# TEXTE SOURCE

--*--

En cherchant des décisions relatives au droit à l’image des chanteurs et musiciens sur scène (c’est apparemment une denrée rare dans la jurisprudence), je suis tombée sur quelques décisions en matière de droit à l’image, dont deux arrêts que je vais détailler ci-dessous.

Il ne s’agit pas ici de spectacles ou concert (je ne désespère pas de trouver, il va bien falloir que j’étaye une argumentation sur quelque chose de concret !), mais l’enseignement des deux arrêts rendus et dont je vous parlerai aujourd’hui est malgré tout intéressant.

De quoi s’agit-il ?

Les principes

Rappelons qu’en matière de droit à l’image, et dès que le sujet photographié est surpris dans l’exercice de son activité professionnelle, sa “vie publique” dit-on parfois, son droit à l’image cède très largement devant le “droit à l’information”.. Mais où s’arrête la vie publique, et où commence la vie privée ? C’est bien entendu toute la difficulté de ce type d’appréciation.

Enfin, lorsque l’autorisation de photographier est donnée comment doit-elle s’exprimer ?  Peut-elle être tacite, et découler des circonstances mêmes de la prise de vue ?

Les faits

Lors du 10ème Festival du Film de Comédie de l’Alpe d’Huez,  deux  personnalités invitées par les festivaliers avaient été photographiées alors qu’elles s’adonnaient au ski dans la station. En l’espèce la particularité résidait dans le fait que le Festival se présente semble-t-il comme étant très médiatisée, renommée précisément du fait de la présence des personnalités sur les pistes de ski.

Les photographies étaient ensuite parues dans un magazine People, ce que n’avaient pas apprécié ces stars du petit et grand écran.   L’une d’elles avait posé, skis aux pieds, l’autre par contre invoquait la circonstance que les photos étaient prises au téléobjectif.

Les deux plaignants avaient donc saisi dans un premier temps le Tribunal de Grande Instance de Nanterre, sur base de l’article 9 du Code civil, disposition lacunaire du Code civil qui consacre le droit à l’image.

Considérant qu’une atteinte avait en effet été portée au  principe du respect de leur vie privée, le Tribunal avait condamné l’éditeur au paiement de dommages et intérêts pour chacun d’eux, et à hauteur de montants différents : 2.500 € pour la plaignante qui se prévalait des photographies non-posées, et prises au téléobjectif, 1.000 € pour le second, qui avait manifestement coopéré de façon très active avec les journalistes.

Il était en outre fait interdiction à l’éditeur de réutiliser les clichés sous peine d’astreinte.

--*--

# DONNÉES ENREGISTRÉES
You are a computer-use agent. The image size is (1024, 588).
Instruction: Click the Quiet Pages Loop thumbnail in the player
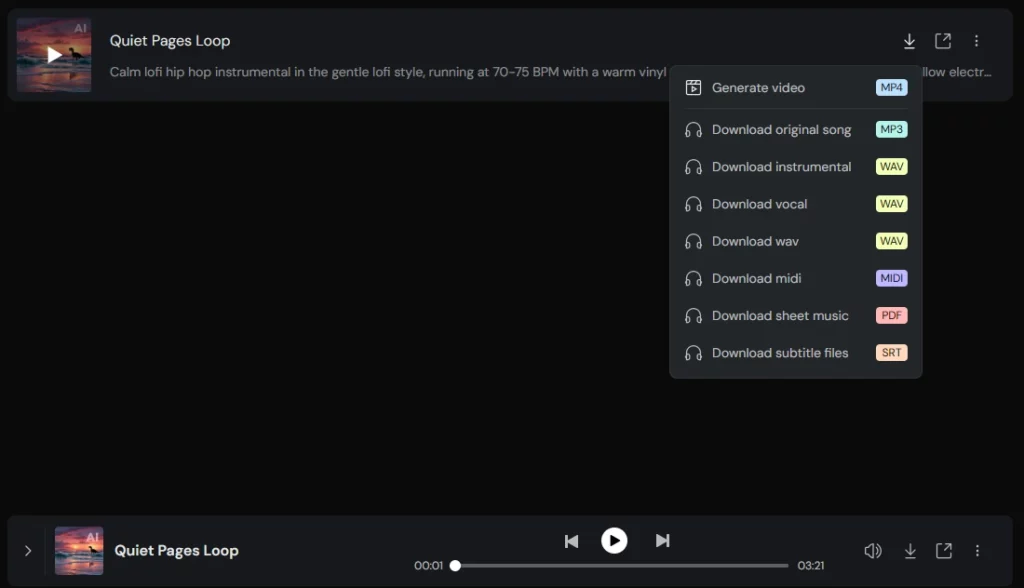coord(78,550)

--*--

# CONSIGNES
**A.** Recopiez le passage du texte sur le droit à l'image qui va de « Lors du 10ème » jusqu'à « prises au téléobjectif. » inclus.
**B.** Traduisez en anglais cette phrase du texte sur le droit à l'image : « Il était en outre fait interdiction à l’éditeur de réutiliser les clichés sous peine d’astreinte. »
**C.** D'après le texte sur le droit à l'image, quelle somme le Tribunal a-t-il accordée à la plaignante photographiée au téléobjectif ?
Les lignes constituent un matériau indépendant du texte source.

# CORRIGÉS
**A.**
Lors du 10ème Festival du Film de Comédie de l’Alpe d’Huez,  deux  personnalités invitées par les festivaliers avaient été photographiées alors qu’elles s’adonnaient au ski dans la station. En l’espèce la particularité résidait dans le fait que le Festival se présente semble-t-il comme étant très médiatisée, renommée précisément du fait de la présence des personnalités sur les pistes de ski.

Les photographies étaient ensuite parues dans un magazine People, ce que n’avaient pas apprécié ces stars du petit et grand écran.   L’une d’elles avait posé, skis aux pieds, l’autre par contre invoquait la circonstance que les photos étaient prises au téléobjectif.

**B.** The publisher was moreover prohibited from reusing the photographs, on pain of a penalty payment.

**C.** Le Tribunal lui a accordé 2.500 € de dommages et intérêts.